« Maintenant que le président Trump est en poste au sud de la frontière, les choses ont changé. Nous ne tolérerons plus votre comportement. » Voilà le message laissé par un groupe baptisé Conseil des citoyens conservateurs du Canada qui, un mois jour pour jour après l’attentat qui a visé une mosquée de Québec, s’en prend directement aux étudiants musulmans de l’université Concordia de Montréal. Dans un email, ce groupuscule indique que des bombes ont été posées dans l’établissement et que celles-ci « ne sont pas destinées à tuer des gens » mais ont pour « but principal » de « blesser des étudiants musulmans. » Hier, aucune bombe n’a été trouvée sur les lieux, mais trois pavillons de l’université ont dû être évacués.

« C’est une situation choquante et aberrante », déplore Stephen Brown, porte-parole de l’Association des étudiants musulmans (MSA) de l’université Concordia, une association qui avait organisé, justement, une semaine de « sensibilisation à l’Islam. » Les auteurs de l’alerte à la bombe expliquent leurs menaces par le fait que « des étudiants musulmans et leurs invités (ont) utilisé les toilettes publiques au 7e étage pour se laver les pieds dans l’évier de la salle de bain. » L’université ne dispose pas de salle d’eau pour la prière, les étudiants musulmans utilisent donc les toilettes publiques pour les ablutions.
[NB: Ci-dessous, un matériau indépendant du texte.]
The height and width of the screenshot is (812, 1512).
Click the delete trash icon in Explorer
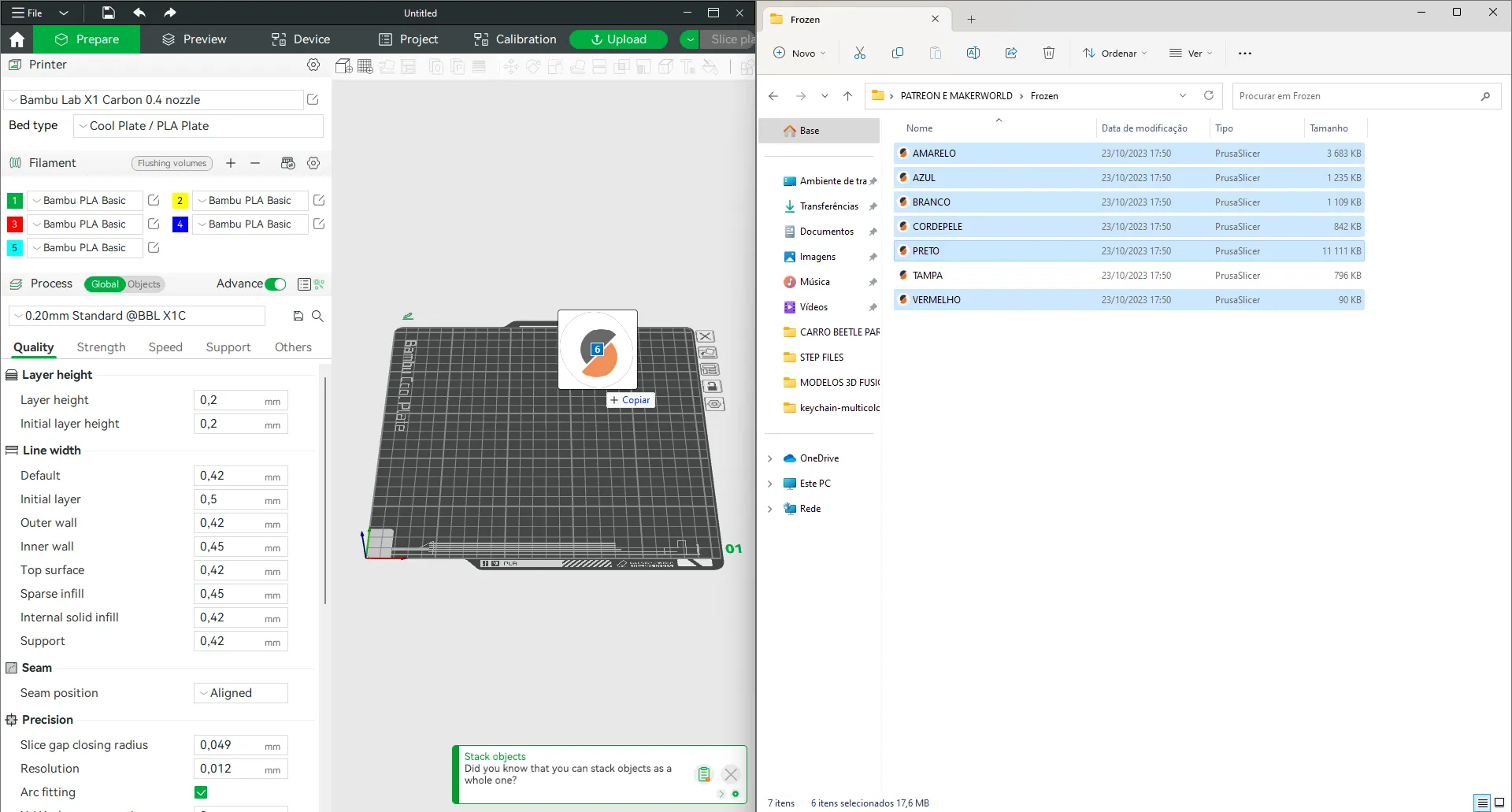pos(1048,53)
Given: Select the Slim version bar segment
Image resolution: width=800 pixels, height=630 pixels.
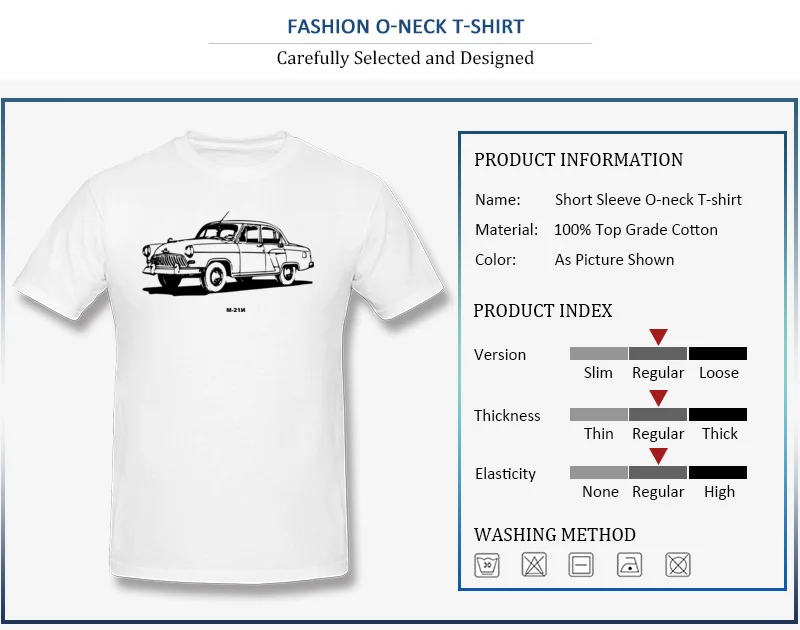Looking at the screenshot, I should 598,354.
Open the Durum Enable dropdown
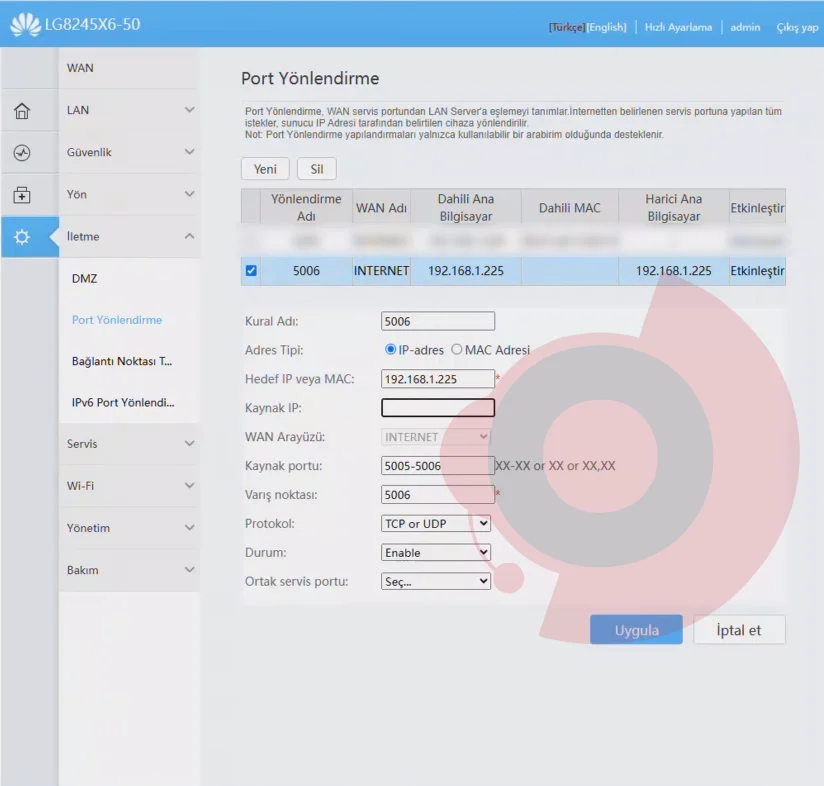Screen dimensions: 824x786 436,552
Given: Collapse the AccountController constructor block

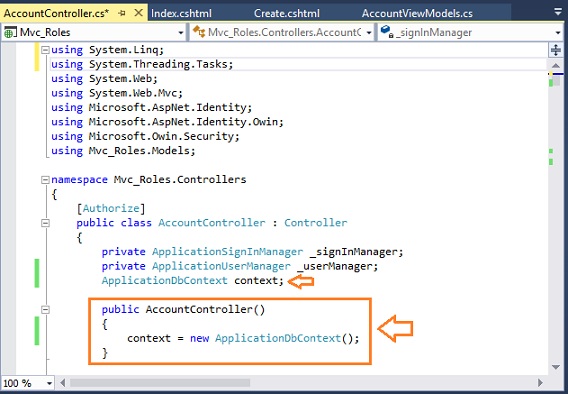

Cela mérite-t-il pour autant de telles menaces ? La ministre responsable de l’Enseignement supérieur, Hélène David, les a en tout cas dénoncée, l’université Concordia étant réputée pour être « très accueillante et très inclusive. »

Cette scène arrive alors que, à Ottawa, les députés discutent actuellement d’une motion qui doit permettre de lutter contre l’islamophobie. Une motion qui risque bien d’être jetée à la poubelle tant les opposants à cette dernière sont nombreux. Jérôme Blanchet-Gravel, auteur du livre « Le retour du bon sauvage », assure par exemple que « bannir l’islamophobie serait inutile », estimant que cela « nuirait grandement aux grands débats d’idées essentiels à la démocratie. » Selon lui, punir l’islamophobie rendrait « subversive la critique de l’Islam, au point d’en faire quelque chose de ‘cool’, voire d’excitant. » De nombreux députés d’Ottawa estiment que cela serait « un premier pas vers la restriction de notre droit de critiquer l’Islam » et instaurerait « un climat de terreur et de haine. » Les menaces reçues par les musulmans de l’université Concordia changeront-elles la donne ? Pas sûr.